SAN DIEGO — The county of San Diego has proposed a new $5 million program that will give free legal aid to illegal immigrants facing deportation.
“The lack of appointed counsel means that tens of thousands of people each year go unrepresented, including asylum-seekers, longtime legal residents, immigration parents or spouses of U.S. citizens, and even children,” wrote San Diego County Supervisor Terra Lawson-Remer in a memo. “They are left to defend themselves in an adversarial setting and notoriously complex system against the United States government.”
Lawson-Remer placed the matter on the agenda for a Tuesday board meeting, where it will likely pass. The county has a 3-2 Democratic majority that took power after the November election.
California, which is a sanctuary state, currently has more than 2.5 illegal immigrants that cost taxpayers $25 billion a year, according to the Federation for American Immigration Reform. The majority of the funding ($8.1 billion) is spent on education. Medical and welfare benefits are the second-costliest category at $7.4 billion.

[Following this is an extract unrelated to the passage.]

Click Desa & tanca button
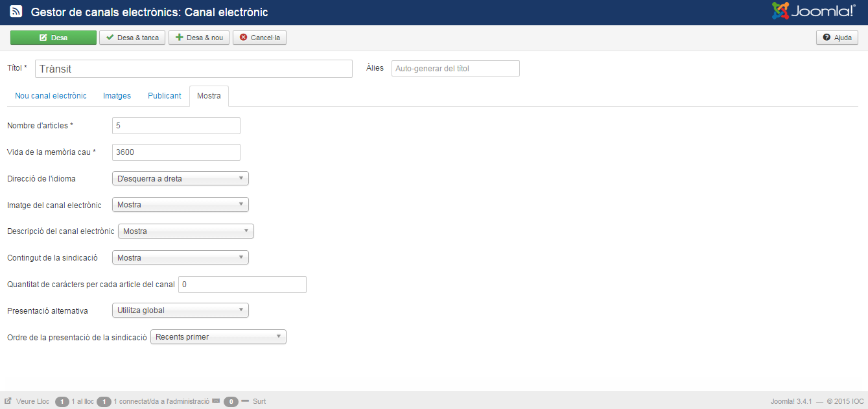point(132,38)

“This is just another example of the San Diego County Board of Supervisors careening toward the far deep left,” said Mayor Bill Wells of the city of El Cajon, which is 17 miles east of downtown San Diego. “The board seems more interested in providing help to those who are not legally in the country than they are in mental healthcare and other mandates to protect Americans. I was at a meeting with the board today talking about the fact that we can’t afford a psychiatric response team to cover the whole county.”

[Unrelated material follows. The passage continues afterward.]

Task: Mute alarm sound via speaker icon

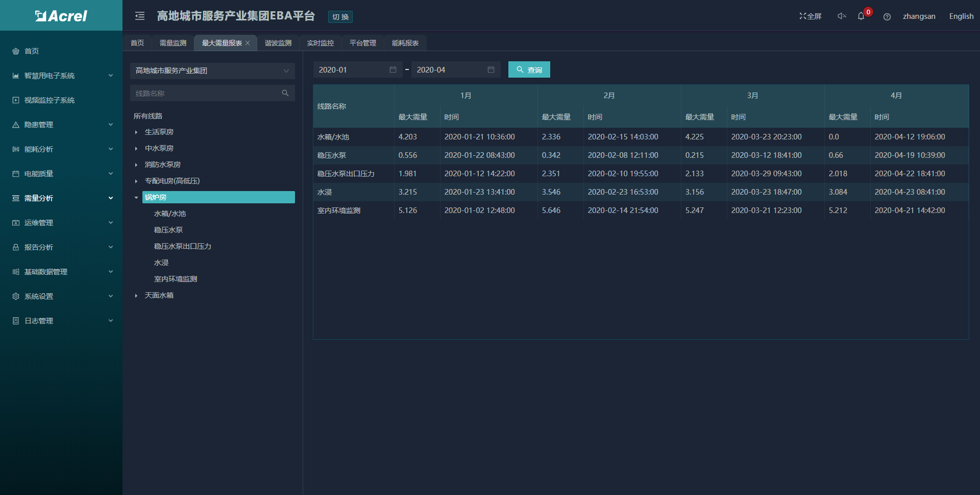Action: coord(842,16)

Wells said the county has “a couple” of teams that include mental health experts who accompany police officers to volatile situations involving participants needing psychiatric help. The teams help diffuse conditions but are rarely available because of the high demand.
If Lawson-Remer’s proposal passes, the $5 million will be taken out of the general fund and directed toward the county’s Public Defender’s Office to provide the services. At least $500,000 of the funding will be mandated for translation services. Staff members are directed to return in 90 days with a plan for a permanent program that will cost “a minimum” of $5 billion annually, according to the memo.

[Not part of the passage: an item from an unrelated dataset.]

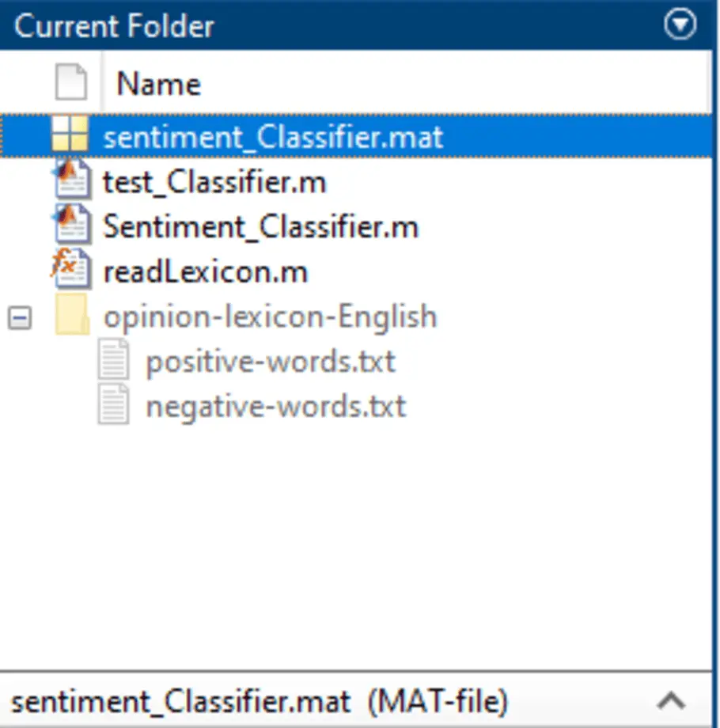This screenshot has height=728, width=720.
Task: Click the MAT-file icon for sentiment_Classifier.mat
Action: coord(71,135)
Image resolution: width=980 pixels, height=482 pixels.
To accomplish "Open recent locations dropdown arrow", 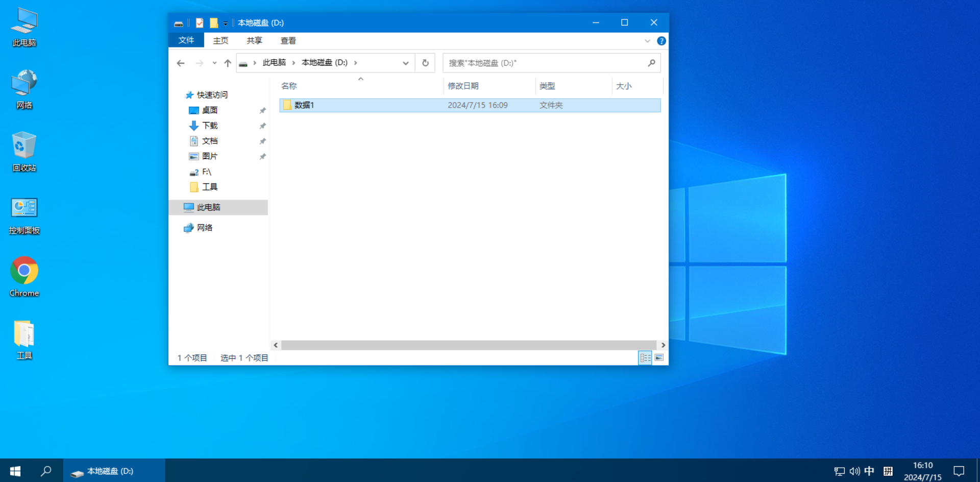I will [214, 63].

“Exercising their constitutional right to being represented by an immigration attorney gives immigrants dignity, hope, and the ability to return to their affairs and continue contributing to their communities while their cases proceed through the courts,” the memo read.
However, Lawson-Remer is wrong in her assertion that immigrants have a constitutional right to an immigration attorney, said FAIR spokesman Ira Mehlman. The only constitutional right to an attorney involves participants in criminal court, and custody hearings are a civil matter.
“For any of us engaged in a civil case, like the IRS taking you to tax court, you don’t have a right to a taxpayer-paid defense,” Mehlman said. “It’s up to you to fight it in court. When lawyers become involved, they know how to game the system and run the clock. They invent new claims allowing the immigrants to remain in the U.S. There are more than 1 million cases pending in immigration court, and this will clog the system up more.”
Private immigration attorneys can charge upwards of $15,000 per case, according to the legal website AllLaw.com. Court costs and government fees associated with deportation cases can total more than $20,000.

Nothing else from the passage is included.